## Required work
Pick up the research methods passage on Principal Component Analysis and Path Analysis after its last sentence and keep writing it.

## Provided passage

*** Begin section ***

3.2. Research Methods

3.2.1. Principal Component Analysis

Principal Component Analysis (PCA) is a technique aimed at diminishing the dimensionality of data; to achieve this objective, it systematically transforms correlated variables into a new, smaller set called principal components [53]. According to [54], recent research has validated the superiority of the PCA-based weighting technique for the computation of composite indicators, due to its data-centric nature and its capacity to mitigate the arbitrary and subjective weighting assigned to various indicators. For example, ref. [38] employed PCA in their research to identify the latent dimensions of internet utilization, thus facilitating a reduction in the dimensionality of the dataset and categorizing variables into pertinent factors. Furthermore, PCA facilitates the development of composite indices that encapsulate the aggregate level, which can subsequently be employed to draw comparisons among various nations and regions, thereby enabling policymakers to discern optimal practices and identify areas that need to be improved [53].

PCA was used in our study to group digitalization and energy indicators and reduce dimensionality, as well as to avoid further multicollinearity of indicators. It helped to reduce the number of initial indicators and to calculate the composite ones that are required for Path Analysis when having a limited number of observations.

3.2.2. Path Analysis

Path Analysis is a model that is based on multiple linear regression equations. It disaggregates the correlation observed between independent and dependent variables into both direct and indirect effects, thereby elucidating the intricate interrelationships among the independent variables, intermediate variables, and dependent variables [55]. Thus, it is an effective technique for modeling causal relationships among multiple variables concurrently, as well as encompassing mediators [56]. As our investigation aims to measure the direct and indirect effects between digitalization, energy and GHG emissions, Path Analysis is a powerful tool for this purpose. Moreover, a comprehensively realized Path diagram serves as a framework that can be employed to guide subsequent analysis, rather than an algebraic model in statistics [57].

Path Analysis was chosen for our investigation because it provides a coherent and theoretically grounded framework for examining both direct and indirect relationships among the key constructs. This makes it well-suited to our aim of uncovering the mechanisms linking digitalization, energy use, and GHG emissions. In addition, refs. [58,59] emphasize that Path Analysis is appropriate and robust for mediation research even when sample sizes are relatively small, provided that the model remains parsimonious and theoretically justified.

In our investigation, Path Analysis is based on the system of equations that will be developed after the calculation of composite indicators in PCA. These equations will be used to measure: (1) direct effects of digitalization on energy; (2) direct effects of energy on climate change; (3) indirect effects of digitalization on GHG emissions. The results of this analysis will lead to the acceptance or rejection of our theoretical hypotheses.

*** End section ***

## Data extract
*** Begin section ***

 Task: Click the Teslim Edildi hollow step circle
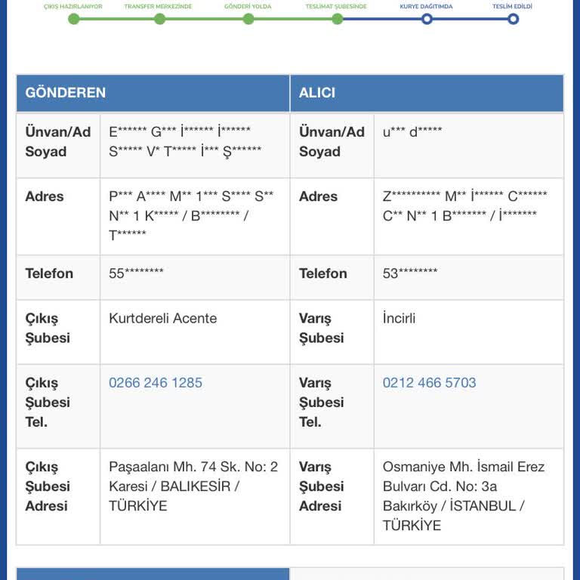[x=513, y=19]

*** End section ***
*** Begin section ***

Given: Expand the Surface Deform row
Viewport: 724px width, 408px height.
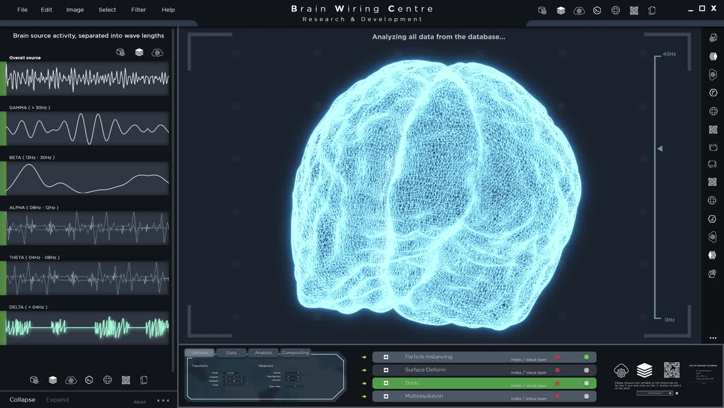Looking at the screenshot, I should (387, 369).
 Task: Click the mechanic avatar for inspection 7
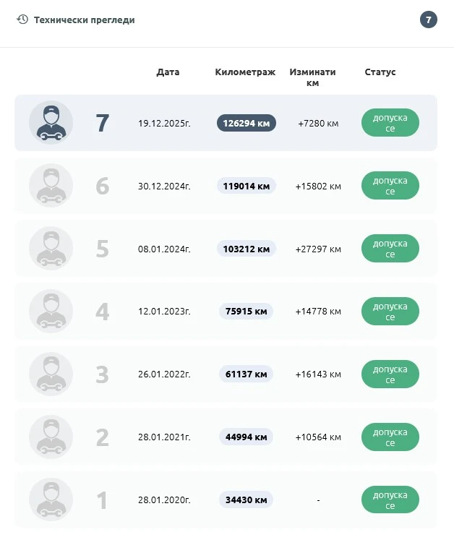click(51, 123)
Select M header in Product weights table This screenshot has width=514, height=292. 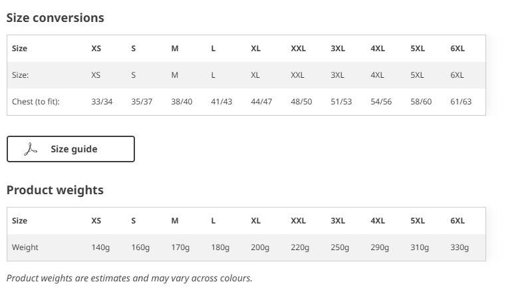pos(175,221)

*** End section ***

## Reply to the task
4. Results and Discussion

4.1. PCA

Principal Component Analysis (PCA) was performed to calculate composite indicators of digitalization and energy to avoid multicollinearity and to reduce the number of parameters that will be used in Path Analysis. Before conducting PCA, several diagnostic procedures were performed to ensure that the data met the key statistical assumptions for multivariate analysis. First, the univariate normality of all variables was assessed using the Shapiro–Wilk test. Because PCA is based on the covariance (or correlation) structure, substantial departures from normality can bias the estimation of principal components. The Shapiro–Wilk statistic was calculated for each variable to test the null hypothesis of normal distribution. Variables with p-values below 0.05 were considered to deviate from normality. Although PCA has generally robust-to-moderate non-normality, this step provided an important diagnostic for identifying variables that did not meet the normality assumption and were therefore logarithmically transformed to achieve normality. Logarithmic transformation was applied to the following variables: Energy productivity (log_E13), Gross electricity production/GDP (log_E3), Residential electricity consumption/GDP (log_E5), Industrial electricity consumption/GDP (log_E6), Share of renewable energy consumption (log_E7), Employed ICT specialists (log_D4), Total number of people receiving education (log_D10), Business enterprise R&D expenditure in high-tech sectors/GDP (log_D11), and Number of patent applications (log_D19).

After addressing issues of univariate non-normality, the dataset was further examined for multivariate outliers, which can disproportionately affect covariance estimates and, consequently, the orientation of principal components. For this purpose, the Minimum Covariance Determinant (MCD) method [60] was employed. In this study, the detection was performed using the leverage diagnostics option, which identifies influential cases based on robust leverage values. According to the results, Ireland was identified as a multivariate outlier for PCA, so it was removed from the dataset.

In PCA, each principal component (factor) is expressed as a linear combination of the observed variables weighted by their respective coefficients. The general form of the $i$-th component is

$${\mathrm{Factor}}_i={\alpha }_{1i}{X}_1+{\alpha }_{2i}{X}_2+{\alpha }_{3i}{X}_3+\dots +{\alpha }_{pi}{X}_p$$

(1)

where ${\mathrm{Factor}}_i$ is the i-th principal component (factor score), $X_j$ represents the original observed variable j, ${\alpha }_{ji}$ denotes the coefficient (loading weight) of the variable $X_j$ for component i, and p is the total number of variables.

To select variables suitable for the Principal Component Analysis (PCA), we examined the overall Kaiser’s Measure of Sampling Adequacy (MSA). This measure indicates whether the analyzed data are appropriate for applying factor analysis. If the value of this measure is below 0.6, the correlations between variable pairs cannot be explained by other variables, and factor analysis is therefore not applicable. In our final models, the overall MSA value exceeded 0.7 for all the years under study, which confirms that the available data are suitable for conducting factor analysis.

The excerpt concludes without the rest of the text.